··· STUDY MATERIAL

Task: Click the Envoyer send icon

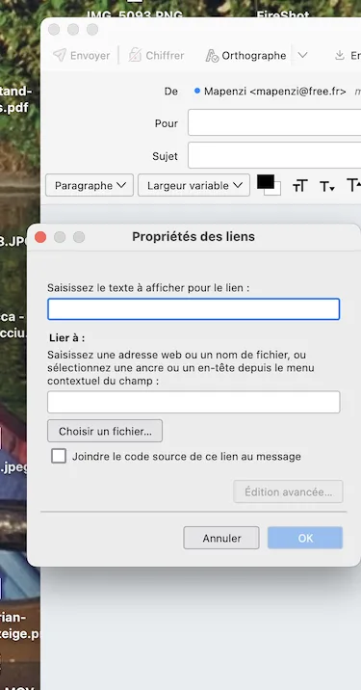Action: pyautogui.click(x=60, y=56)
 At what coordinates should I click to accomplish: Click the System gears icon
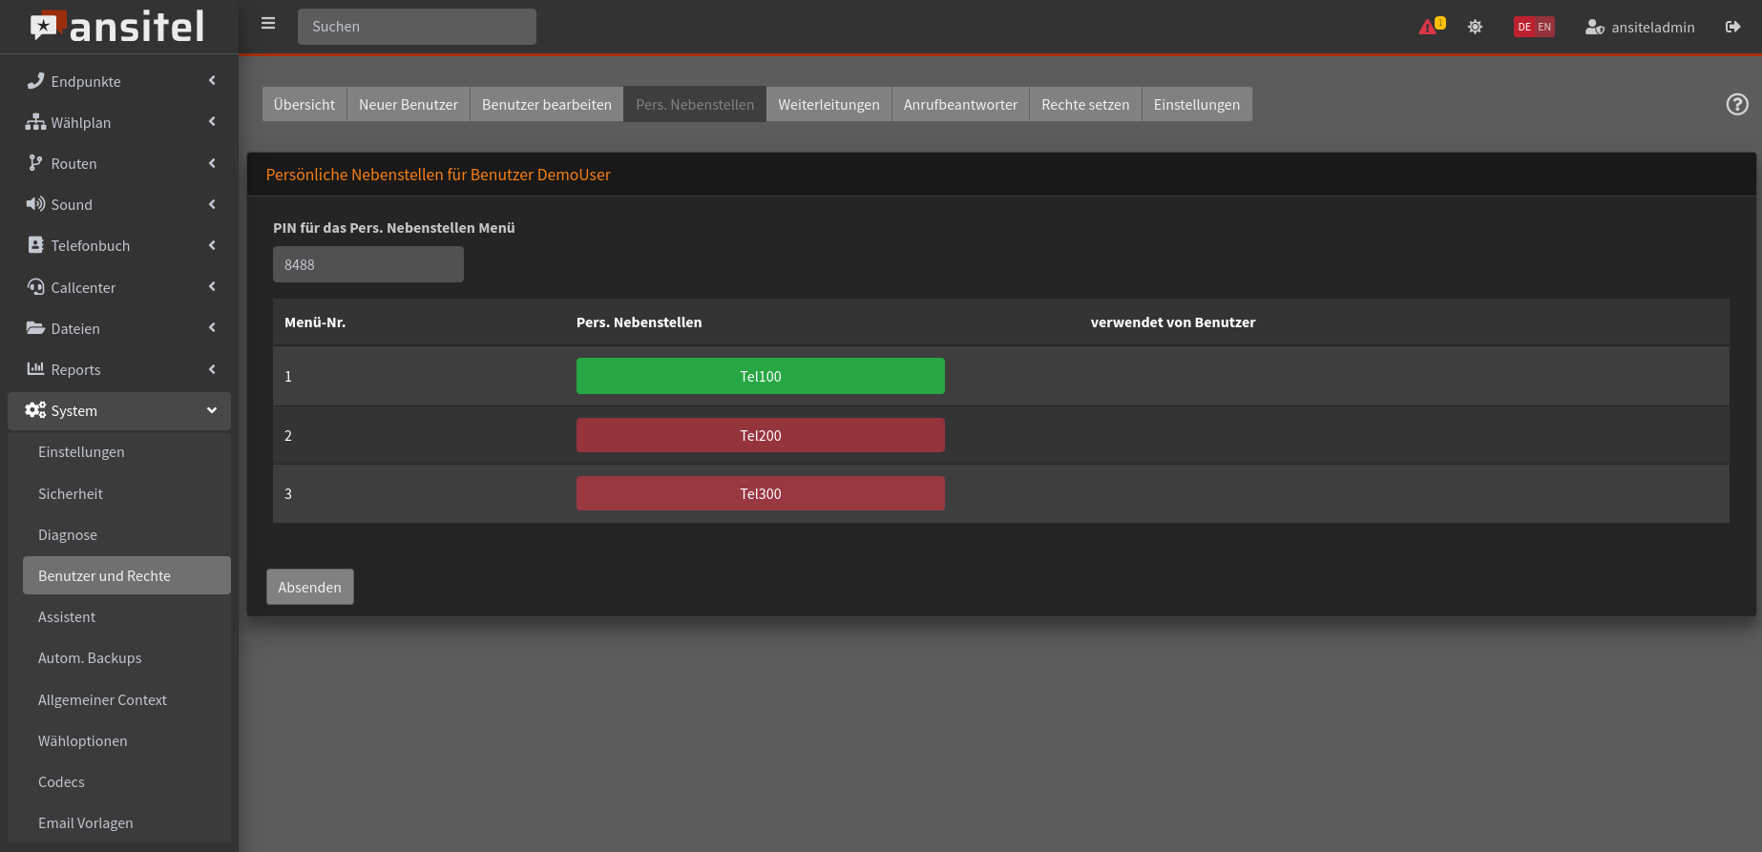point(35,410)
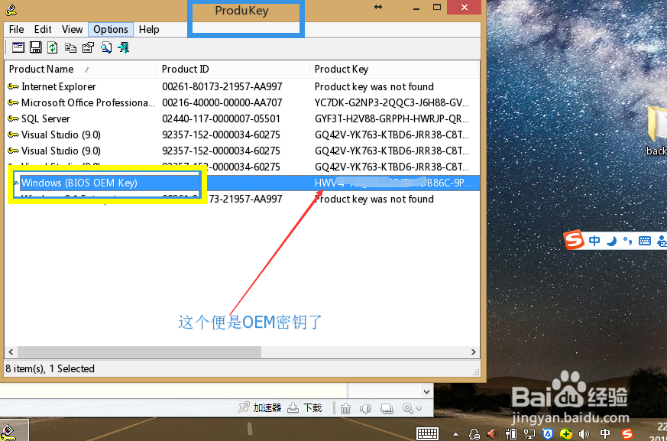667x441 pixels.
Task: Click the touch keyboard icon on the taskbar
Action: coord(427,433)
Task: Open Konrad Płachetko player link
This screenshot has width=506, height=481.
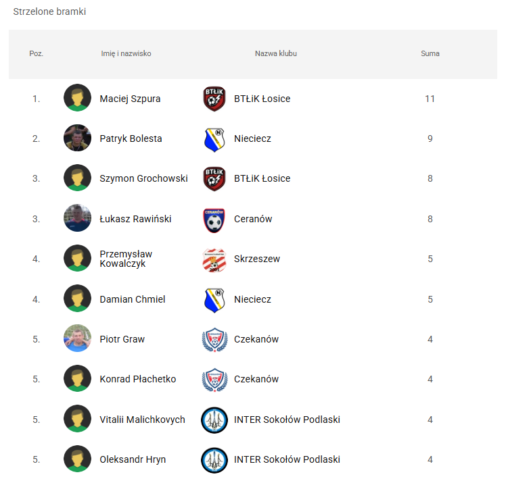Action: pos(137,380)
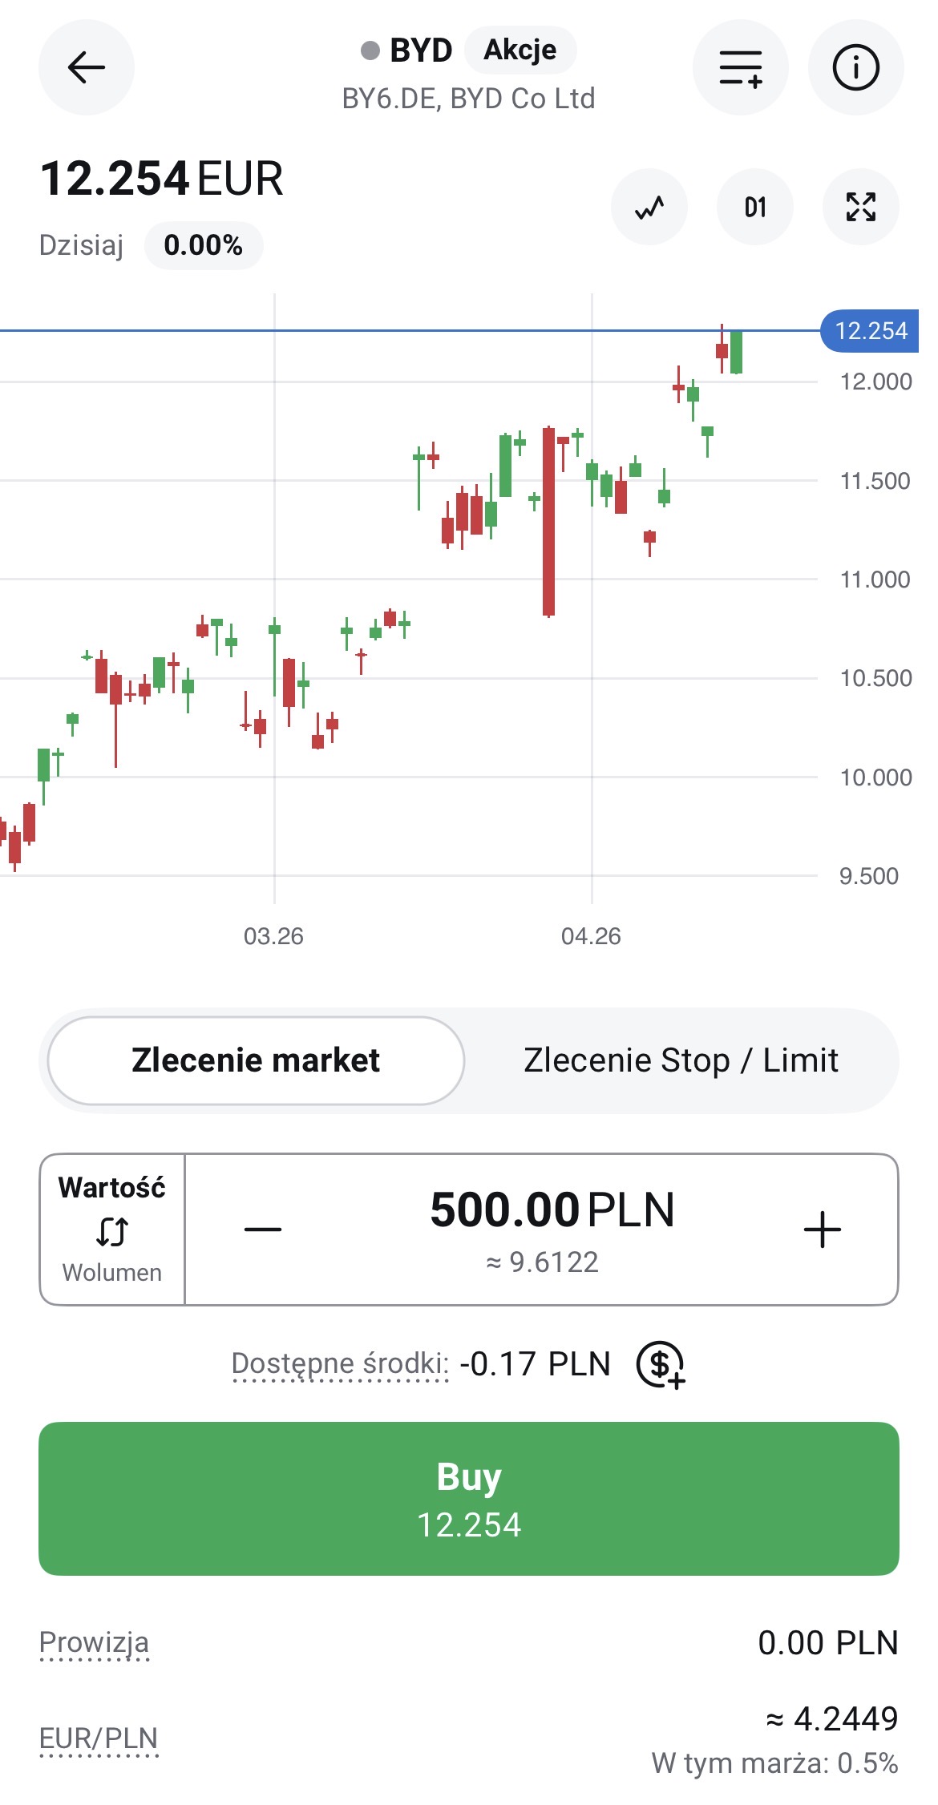
Task: Decrease order value with minus
Action: coord(263,1230)
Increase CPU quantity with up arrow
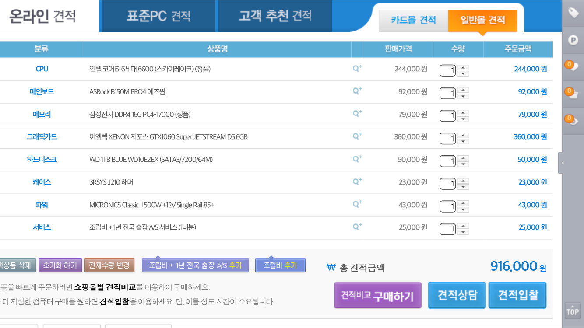 coord(463,67)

······

### EXERCISE BRIEF
Write out all the data exactly, minus pictures.

### RESPONSE BELOW
Task: Click the Envoyer send icon

Action: pyautogui.click(x=60, y=56)
 At what coordinates should I click to accomplish: Click the System gears icon
point(35,410)
667x441 pixels.
Task: Click the touch keyboard icon on the taskbar
Action: coord(427,433)
Task: Open Konrad Płachetko player link
This screenshot has width=506, height=481.
Action: pos(137,380)
Task: Decrease order value with minus
Action: coord(263,1230)
Increase CPU quantity with up arrow
 coord(463,67)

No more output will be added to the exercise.